Data under study:
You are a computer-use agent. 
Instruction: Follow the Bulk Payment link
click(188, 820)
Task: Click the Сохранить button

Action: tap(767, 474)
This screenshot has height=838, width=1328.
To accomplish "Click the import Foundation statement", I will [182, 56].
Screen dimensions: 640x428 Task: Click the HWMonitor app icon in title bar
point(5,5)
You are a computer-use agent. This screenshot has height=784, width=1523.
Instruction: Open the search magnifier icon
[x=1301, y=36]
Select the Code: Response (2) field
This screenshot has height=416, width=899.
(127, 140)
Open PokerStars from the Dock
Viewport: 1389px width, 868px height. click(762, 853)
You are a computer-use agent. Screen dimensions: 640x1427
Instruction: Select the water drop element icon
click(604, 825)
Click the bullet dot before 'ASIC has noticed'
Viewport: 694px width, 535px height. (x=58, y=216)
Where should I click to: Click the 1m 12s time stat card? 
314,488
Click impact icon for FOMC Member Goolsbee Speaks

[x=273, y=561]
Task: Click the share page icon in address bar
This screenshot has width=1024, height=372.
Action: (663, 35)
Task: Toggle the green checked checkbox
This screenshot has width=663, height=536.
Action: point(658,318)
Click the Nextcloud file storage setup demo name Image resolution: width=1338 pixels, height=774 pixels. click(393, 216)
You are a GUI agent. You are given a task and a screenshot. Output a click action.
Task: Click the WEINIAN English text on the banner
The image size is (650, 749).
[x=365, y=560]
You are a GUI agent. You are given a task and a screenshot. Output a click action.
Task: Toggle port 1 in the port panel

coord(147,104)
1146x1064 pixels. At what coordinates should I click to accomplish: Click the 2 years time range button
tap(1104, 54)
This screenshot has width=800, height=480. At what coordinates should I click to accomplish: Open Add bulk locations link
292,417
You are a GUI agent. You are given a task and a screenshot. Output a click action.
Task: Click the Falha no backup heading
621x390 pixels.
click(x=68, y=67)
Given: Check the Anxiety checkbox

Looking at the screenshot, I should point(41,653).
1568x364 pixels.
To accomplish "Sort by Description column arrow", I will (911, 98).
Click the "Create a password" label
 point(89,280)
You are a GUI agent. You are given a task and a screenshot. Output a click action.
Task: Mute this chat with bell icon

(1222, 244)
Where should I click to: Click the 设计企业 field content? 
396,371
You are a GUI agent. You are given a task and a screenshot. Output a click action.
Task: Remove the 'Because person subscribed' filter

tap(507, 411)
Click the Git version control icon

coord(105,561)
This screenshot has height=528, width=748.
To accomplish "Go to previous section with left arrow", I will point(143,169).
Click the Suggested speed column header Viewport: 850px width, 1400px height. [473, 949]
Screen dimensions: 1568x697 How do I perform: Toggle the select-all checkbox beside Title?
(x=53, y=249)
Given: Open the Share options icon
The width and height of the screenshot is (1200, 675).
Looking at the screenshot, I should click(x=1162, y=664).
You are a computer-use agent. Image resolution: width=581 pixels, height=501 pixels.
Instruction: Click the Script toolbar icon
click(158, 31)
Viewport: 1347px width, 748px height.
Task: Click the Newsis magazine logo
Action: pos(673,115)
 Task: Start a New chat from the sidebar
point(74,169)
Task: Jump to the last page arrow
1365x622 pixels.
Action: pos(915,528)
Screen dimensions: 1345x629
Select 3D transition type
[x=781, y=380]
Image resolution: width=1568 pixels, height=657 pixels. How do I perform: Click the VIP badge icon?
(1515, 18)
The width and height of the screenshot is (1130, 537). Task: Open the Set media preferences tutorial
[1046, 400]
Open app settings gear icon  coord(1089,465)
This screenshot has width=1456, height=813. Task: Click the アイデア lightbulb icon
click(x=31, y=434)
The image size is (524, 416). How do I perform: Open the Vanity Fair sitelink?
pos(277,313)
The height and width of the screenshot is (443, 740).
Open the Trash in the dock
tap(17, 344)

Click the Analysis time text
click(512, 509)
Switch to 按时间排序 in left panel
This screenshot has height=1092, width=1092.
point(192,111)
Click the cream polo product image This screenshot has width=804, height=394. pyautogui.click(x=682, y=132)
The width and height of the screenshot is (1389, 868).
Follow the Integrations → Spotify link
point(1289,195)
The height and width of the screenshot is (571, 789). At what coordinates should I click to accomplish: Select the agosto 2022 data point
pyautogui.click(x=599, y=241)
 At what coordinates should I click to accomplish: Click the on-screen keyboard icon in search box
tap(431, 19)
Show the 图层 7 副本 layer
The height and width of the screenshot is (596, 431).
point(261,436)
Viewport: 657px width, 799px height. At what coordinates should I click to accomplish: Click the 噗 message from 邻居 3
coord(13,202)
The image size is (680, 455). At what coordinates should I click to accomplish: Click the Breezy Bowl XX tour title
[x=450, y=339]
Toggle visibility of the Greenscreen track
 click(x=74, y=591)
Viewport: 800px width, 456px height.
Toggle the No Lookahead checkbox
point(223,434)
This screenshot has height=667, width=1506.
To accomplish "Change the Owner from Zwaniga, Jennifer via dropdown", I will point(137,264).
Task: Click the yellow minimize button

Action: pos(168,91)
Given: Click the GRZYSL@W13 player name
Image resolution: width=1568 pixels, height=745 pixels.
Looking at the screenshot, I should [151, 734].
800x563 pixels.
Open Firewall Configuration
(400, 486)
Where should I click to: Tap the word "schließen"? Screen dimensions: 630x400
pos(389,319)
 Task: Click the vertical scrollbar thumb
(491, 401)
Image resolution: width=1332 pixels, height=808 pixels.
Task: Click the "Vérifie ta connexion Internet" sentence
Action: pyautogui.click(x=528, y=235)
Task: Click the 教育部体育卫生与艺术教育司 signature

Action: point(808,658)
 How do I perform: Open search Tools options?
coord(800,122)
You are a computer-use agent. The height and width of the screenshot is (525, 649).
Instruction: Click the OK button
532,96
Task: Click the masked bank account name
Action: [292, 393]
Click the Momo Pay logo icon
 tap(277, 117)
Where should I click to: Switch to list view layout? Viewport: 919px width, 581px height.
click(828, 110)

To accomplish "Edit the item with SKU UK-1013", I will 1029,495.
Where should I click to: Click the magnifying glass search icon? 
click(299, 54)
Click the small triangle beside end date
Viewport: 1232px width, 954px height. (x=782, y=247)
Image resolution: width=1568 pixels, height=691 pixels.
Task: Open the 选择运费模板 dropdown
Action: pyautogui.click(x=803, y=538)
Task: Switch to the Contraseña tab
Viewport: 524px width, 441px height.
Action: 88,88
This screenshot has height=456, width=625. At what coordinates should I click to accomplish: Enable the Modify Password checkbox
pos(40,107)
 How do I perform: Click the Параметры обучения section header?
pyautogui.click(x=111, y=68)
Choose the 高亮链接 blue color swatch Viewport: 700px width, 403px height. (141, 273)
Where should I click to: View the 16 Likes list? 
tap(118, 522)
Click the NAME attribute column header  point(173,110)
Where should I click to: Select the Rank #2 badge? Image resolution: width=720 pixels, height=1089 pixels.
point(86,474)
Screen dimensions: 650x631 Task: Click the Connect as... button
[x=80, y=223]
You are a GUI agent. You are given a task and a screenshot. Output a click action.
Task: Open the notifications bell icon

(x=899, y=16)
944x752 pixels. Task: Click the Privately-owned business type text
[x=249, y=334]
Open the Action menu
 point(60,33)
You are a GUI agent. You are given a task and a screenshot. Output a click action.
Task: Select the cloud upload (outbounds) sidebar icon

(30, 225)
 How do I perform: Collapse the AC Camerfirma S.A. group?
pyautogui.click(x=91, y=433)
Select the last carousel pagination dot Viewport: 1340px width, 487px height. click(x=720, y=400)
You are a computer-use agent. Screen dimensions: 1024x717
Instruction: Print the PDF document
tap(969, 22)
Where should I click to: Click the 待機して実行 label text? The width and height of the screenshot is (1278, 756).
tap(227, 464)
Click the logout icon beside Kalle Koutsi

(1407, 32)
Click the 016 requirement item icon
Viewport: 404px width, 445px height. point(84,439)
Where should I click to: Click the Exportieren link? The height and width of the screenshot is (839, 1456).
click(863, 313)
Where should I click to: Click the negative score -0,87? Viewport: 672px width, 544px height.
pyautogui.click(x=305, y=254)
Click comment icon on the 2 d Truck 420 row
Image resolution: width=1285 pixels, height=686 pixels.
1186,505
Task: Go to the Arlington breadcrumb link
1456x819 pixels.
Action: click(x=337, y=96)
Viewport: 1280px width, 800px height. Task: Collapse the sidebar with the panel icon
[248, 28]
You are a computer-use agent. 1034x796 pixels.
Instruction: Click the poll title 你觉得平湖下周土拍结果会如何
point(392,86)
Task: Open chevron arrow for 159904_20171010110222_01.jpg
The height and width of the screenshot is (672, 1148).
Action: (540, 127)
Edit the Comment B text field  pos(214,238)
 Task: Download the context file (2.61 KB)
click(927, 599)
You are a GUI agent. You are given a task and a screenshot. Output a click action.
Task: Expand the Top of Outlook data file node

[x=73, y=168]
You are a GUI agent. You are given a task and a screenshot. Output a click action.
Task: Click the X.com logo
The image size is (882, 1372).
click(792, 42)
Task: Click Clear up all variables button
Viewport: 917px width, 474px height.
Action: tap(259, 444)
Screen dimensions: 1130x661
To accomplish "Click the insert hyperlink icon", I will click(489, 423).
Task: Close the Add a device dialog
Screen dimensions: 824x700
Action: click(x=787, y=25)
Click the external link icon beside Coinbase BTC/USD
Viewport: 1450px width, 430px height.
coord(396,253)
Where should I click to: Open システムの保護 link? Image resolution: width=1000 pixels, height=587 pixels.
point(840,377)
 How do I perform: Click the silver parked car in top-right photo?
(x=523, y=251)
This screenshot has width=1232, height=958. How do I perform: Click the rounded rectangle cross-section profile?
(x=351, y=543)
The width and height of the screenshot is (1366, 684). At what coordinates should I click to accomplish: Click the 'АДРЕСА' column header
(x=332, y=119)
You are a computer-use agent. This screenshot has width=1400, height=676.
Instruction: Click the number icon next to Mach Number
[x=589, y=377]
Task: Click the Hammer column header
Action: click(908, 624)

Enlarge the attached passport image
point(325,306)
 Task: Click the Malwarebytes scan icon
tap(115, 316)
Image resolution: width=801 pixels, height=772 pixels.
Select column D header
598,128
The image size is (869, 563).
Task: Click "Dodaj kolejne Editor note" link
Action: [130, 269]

Aim of the task: Bring together all lines from the listing that contain the word "last".

Output of the task:
Task: Jump to the last page arrow
Select the last carousel pagination dot Viewport: 1340px width, 487px height. click(x=720, y=400)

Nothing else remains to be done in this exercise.